Melbourne's medical scientists invent novel approach worldwide to cure leukemia

Source:Xinhua Published: 2013-11-22 15:36:21

Australian medical scientists have discovered a new approach which is regarded as the landmark to kill blood cancer cells for treating a large number of aggressive adult and childhood leukemia, Melbourne's Peter MacCallum Cancer Centre said via the Friday's media release.

The report of this ground-breaking technique has been published in the prestigious medical journal Cell Reports to introduce a double-barreled approach which will lead to long-term survival for those suffering from the blood cancer.

According to the findings, a mutant enzyme called JAK2 drives and feeds a virulent form of the cancer that has proved resistant to therapy.

"Not only do they grow very quickly and the tumors spread more rapidly but they're often refractory to standard chemotherapies up front.

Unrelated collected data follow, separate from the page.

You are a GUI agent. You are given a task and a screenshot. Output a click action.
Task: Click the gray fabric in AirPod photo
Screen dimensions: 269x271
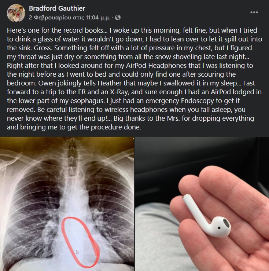(155, 238)
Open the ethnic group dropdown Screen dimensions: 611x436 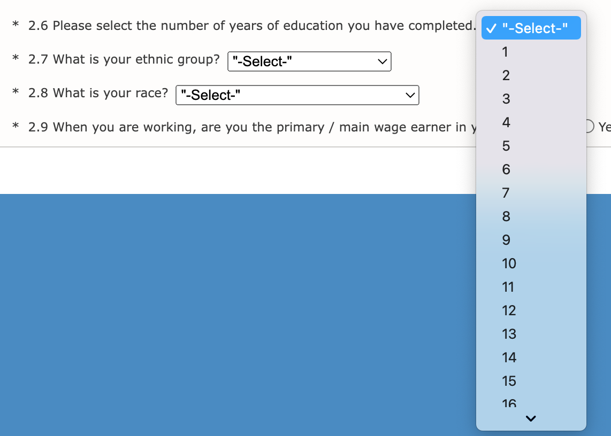tap(309, 61)
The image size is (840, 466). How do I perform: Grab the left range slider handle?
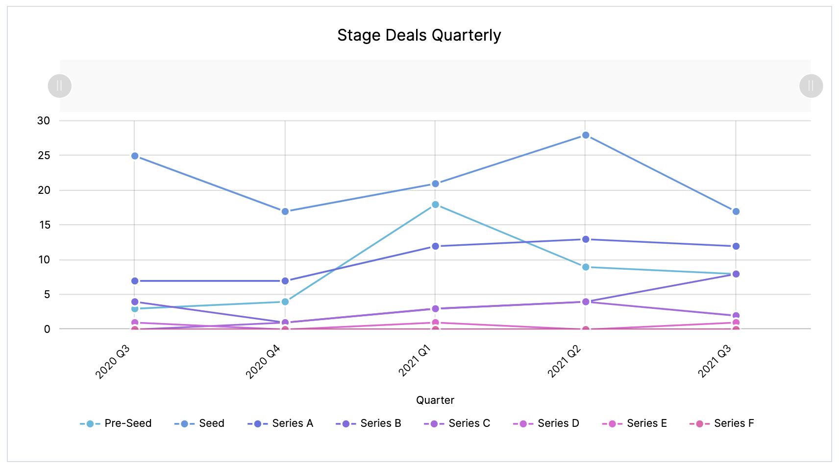pos(60,86)

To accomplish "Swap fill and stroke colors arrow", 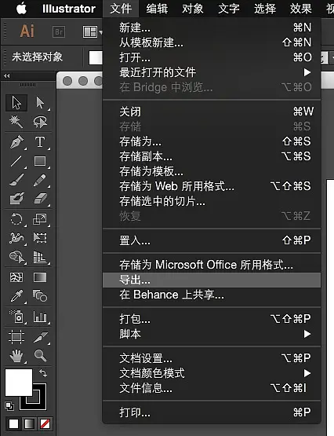I will 42,373.
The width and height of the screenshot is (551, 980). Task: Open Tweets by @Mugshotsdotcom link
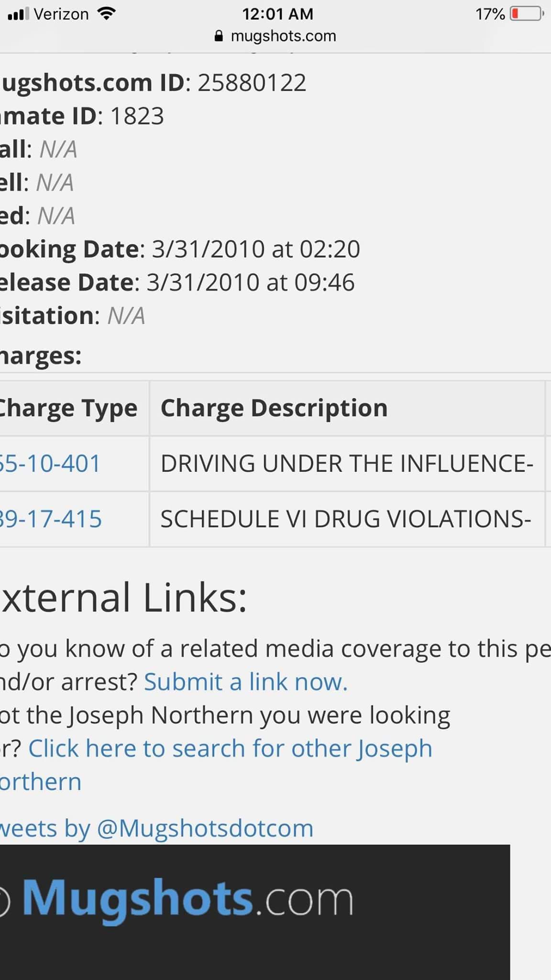(156, 828)
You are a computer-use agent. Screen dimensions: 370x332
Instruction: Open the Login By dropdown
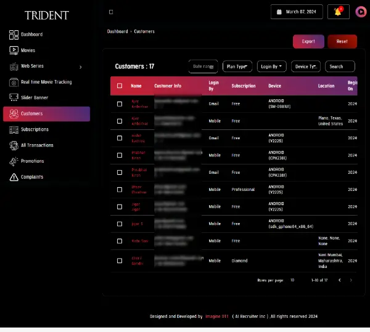click(x=272, y=67)
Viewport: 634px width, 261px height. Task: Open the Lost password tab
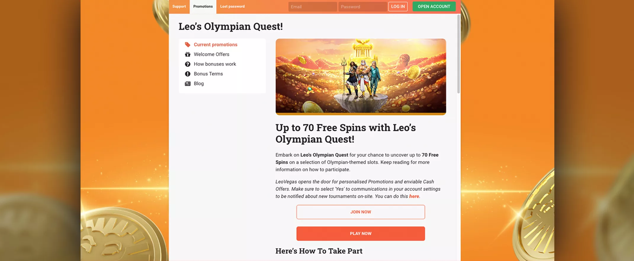click(232, 7)

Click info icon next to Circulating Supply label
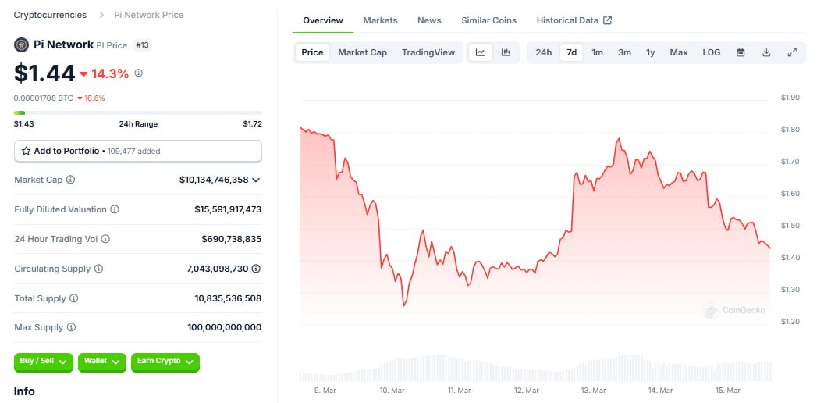coord(98,269)
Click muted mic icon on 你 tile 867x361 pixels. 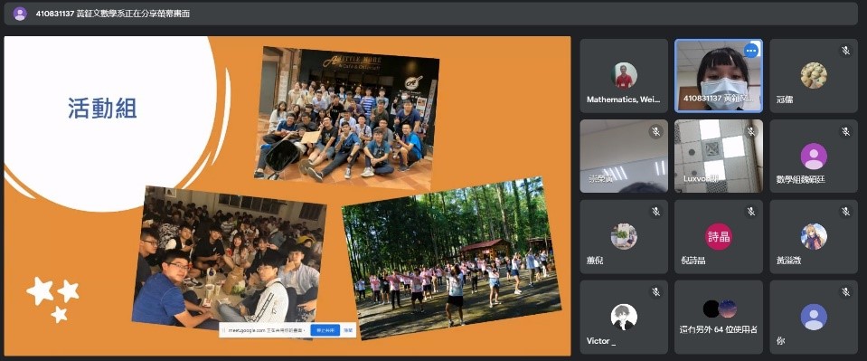click(845, 292)
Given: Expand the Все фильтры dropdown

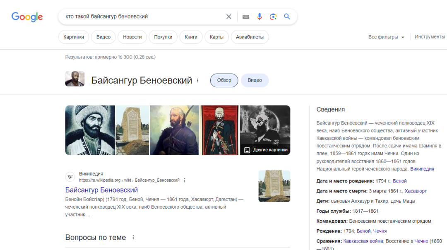Looking at the screenshot, I should click(x=386, y=37).
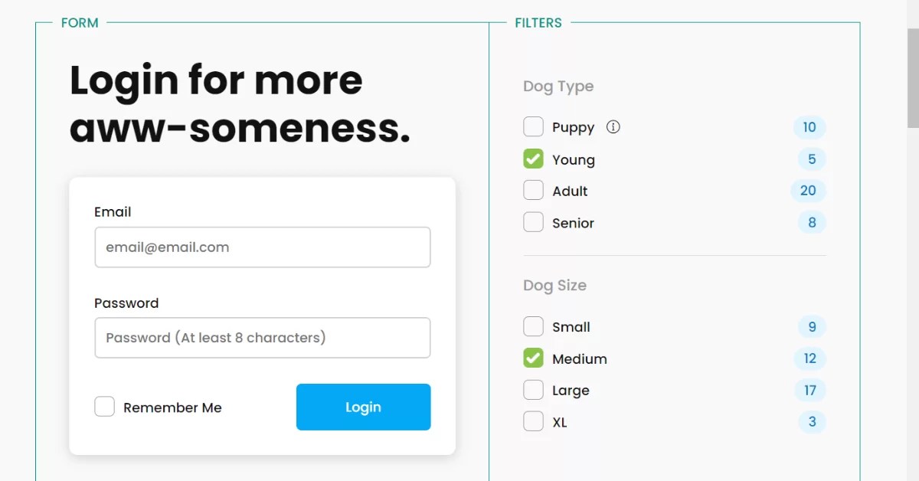
Task: Click the count badge showing 20 near Adult
Action: 809,190
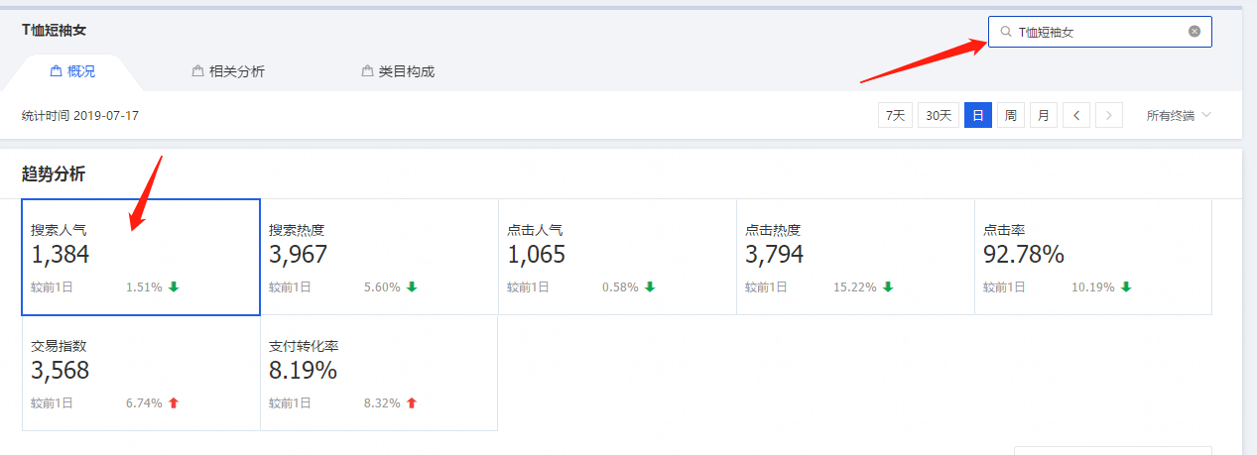The image size is (1257, 455).
Task: Choose the 7天 time range button
Action: (x=895, y=115)
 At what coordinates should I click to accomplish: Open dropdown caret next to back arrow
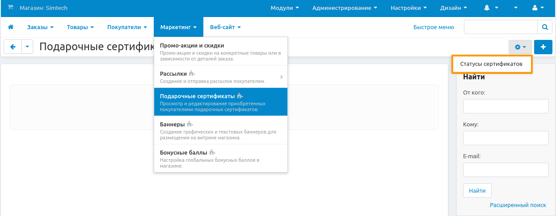(27, 47)
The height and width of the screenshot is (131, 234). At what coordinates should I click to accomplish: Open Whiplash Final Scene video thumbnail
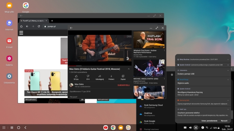(149, 40)
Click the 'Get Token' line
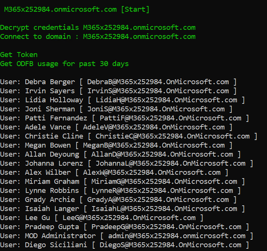 click(x=19, y=55)
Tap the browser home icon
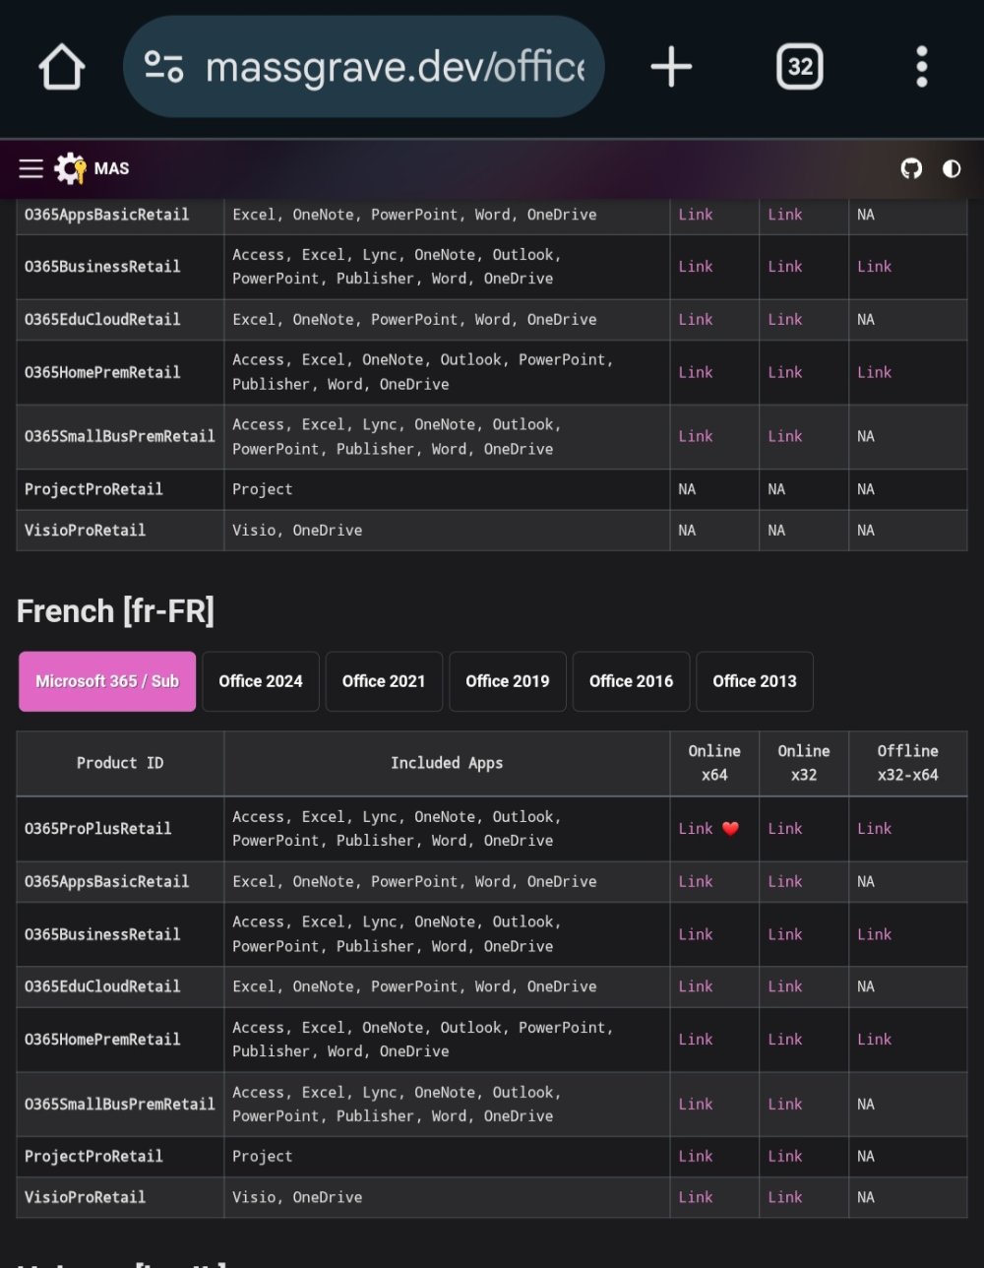984x1268 pixels. click(63, 67)
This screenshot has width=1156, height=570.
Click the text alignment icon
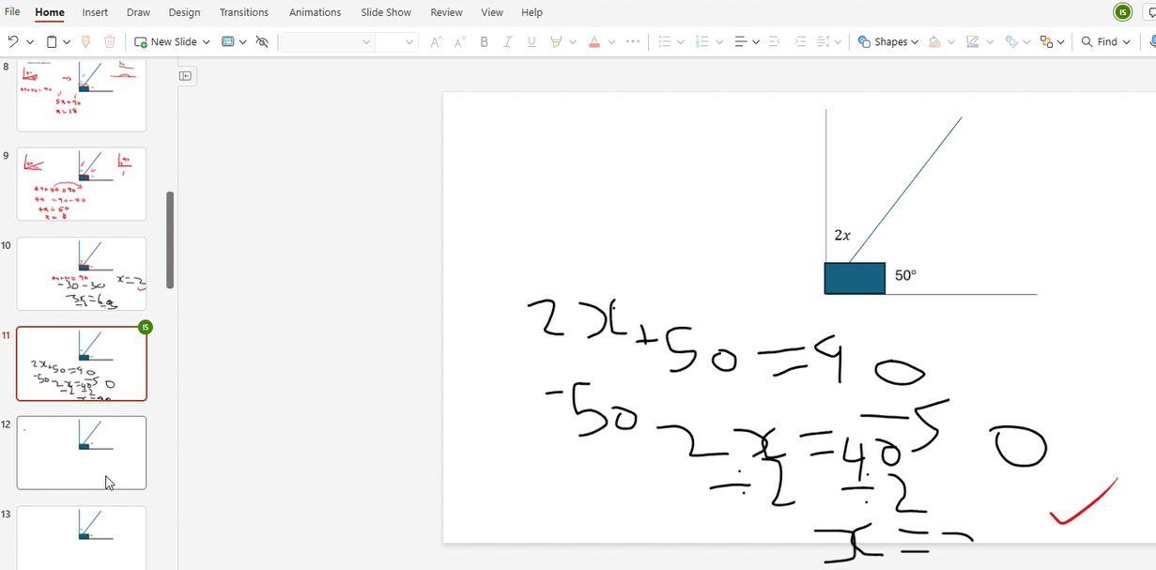[740, 41]
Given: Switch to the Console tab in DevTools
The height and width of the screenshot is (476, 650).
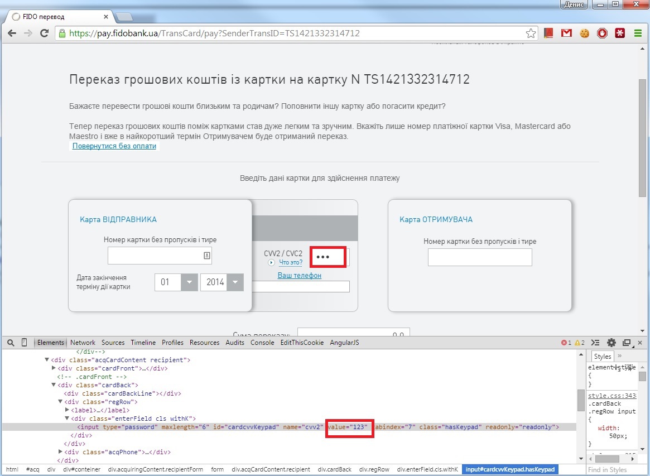Looking at the screenshot, I should tap(262, 342).
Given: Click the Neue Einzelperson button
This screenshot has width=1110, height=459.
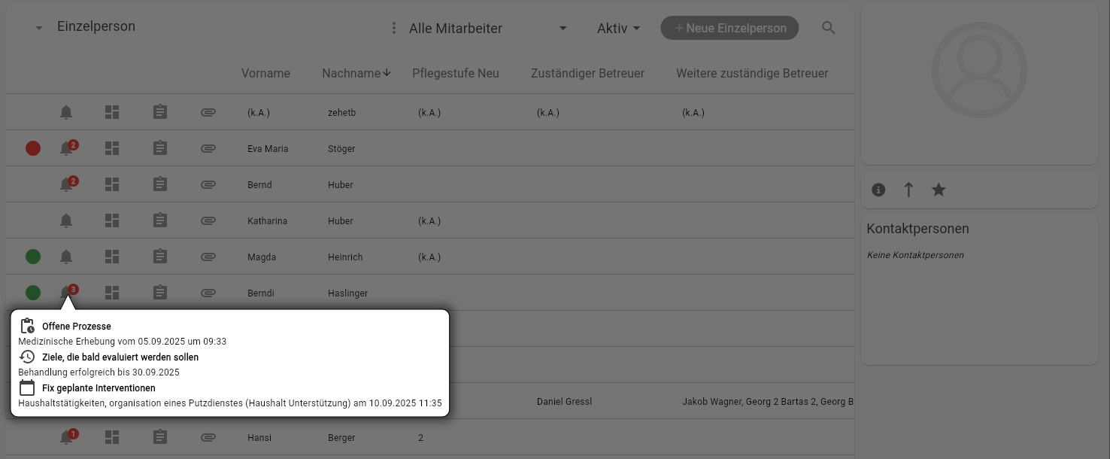Looking at the screenshot, I should 729,27.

These are things that are very difficult to treat because of how quickly they spread but, in addition, they cannot be treated by the common chemotherapy," local media ABC News quoted professor Ricky Johnstone, Assistant Director of Research at the Peter MacCallum Centre, as saying.

The research team combined an existing blood cancer treatment with a novel drug to attack the cancer-causing activity of the JAK2 protein in two places, and found that cancer cells could not survive this precise, double-barrel hit, the media release said.

The dual-pronged attack technique explains why the approach could inhibit both JAK2 and the survival molecules using a combination of drugs. It has already proved how successful to overwhelm the survival capacity of these cancer cells through the mice experiments.

"One of the drugs we used in our work is already approved for the treatment of adults with other cancers, while the second is in clinical development, so we hope our combination regimen could be available for patients with JAK2-driven leukemia in a matter of years," said first author of the journal Dr. Michaela Waibel.

And researchers hope the treatment will be available for the clinical use within one year.